En Nicaragua, la dictadura de Daniel Ortega y su mujer Rosario Murillo sigue restringiendo las libertades de los ciudadanos y persiguiendo a los cristianos. 

Según el último informe sobre libertad religiosa 2025 de Ayuda a la Iglesia Necesitada (ACN), en Nicaragua, “durante el período estudiado en este informe, se intensificó la hostilidad del Gobierno hacia las Iglesias, violando gravemente el derecho fundamental a la libertad religiosa. La persecución se manifestó en detenciones arbitrarias, exilios, destierros, expulsiones, privación de la nacionalidad, profanación de ritos y símbolos religiosos, prohibición de celebraciones religiosas públicas y cientos de casos de revocación del estatus jurídico. Además, la reforma constitucional y la nueva legislación han dotado al régimen de los medios para ejercer un control total sobre las entidades religiosas. Las organizaciones internacionales consideran que Nicaragua es uno de los países con los niveles más altos de persecución religiosa. Las perspectivas para el futuro de este derecho fundamental siguen siendo profundamente preocupantes”.

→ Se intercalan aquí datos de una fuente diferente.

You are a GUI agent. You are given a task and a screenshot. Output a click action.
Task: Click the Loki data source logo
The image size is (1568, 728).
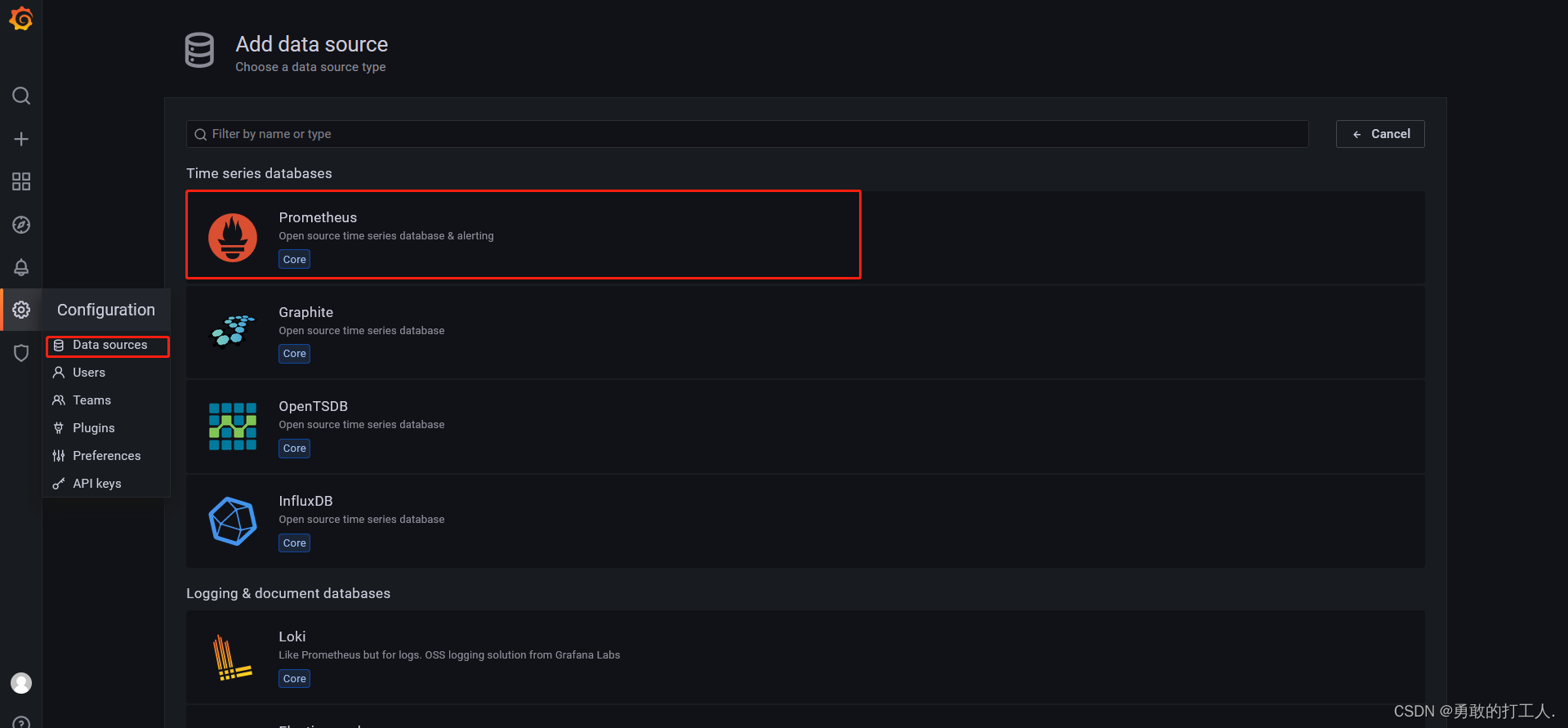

En ese contexto, la policía de la dictadura sandinista retuvo durante unas horas a Mons. Abelardo Mata (80 años), obispo emérito de Estelí, justo al día siguiente de haber celebrado una misa en la que pidió rezar por la Iglesia perseguida en el país, recoge Aciprensa

En esa eucaristía, Mons. Abelardo Mata “pidió oración por la Iglesia perseguida, rezó por los sacerdotes desterrados, incluso por Monseñor Rolando Álvarez y el Padre Frutos Constantino Valle Salmerón”, según publicó el diario nicaragüense La Prensa. 

La dictadura de Ortega le tenía prohibido viajar a Estelí y celebrar Misa allí. De ahí su detención. 

“El obispo emérito monseñor Juan Abelardo Mata, de 80 años de edad ha sido un obispo cercano al pueblo y que ha hablado con la verdad, acciones que la dictadura sandinista no tolera”, indicó este 30 de junio la investigadora Martha Patricia Molina, en declaraciones a ACI Prensa.

Molina añadió: "En Nicaragua quien se atreva a emitir una opinión, por más obvia que parezca, termina haciendo una ofensa para la dictadura y por eso es que mantienen vigilados a los prelados”. “Siempre están amenazados con ser llevados presos o desterrados y no todos los casos son públicos pero varios sacerdotes están viviendo el mismo asedio pero no lo denuncian públicamente porque la dictadura actúa peor cuando lo hacen”,

En cualquier caso, se trata de un ejemplo más del matonismo que ejerce el comunista Daniel Ortega contra los católicos y los cristianos.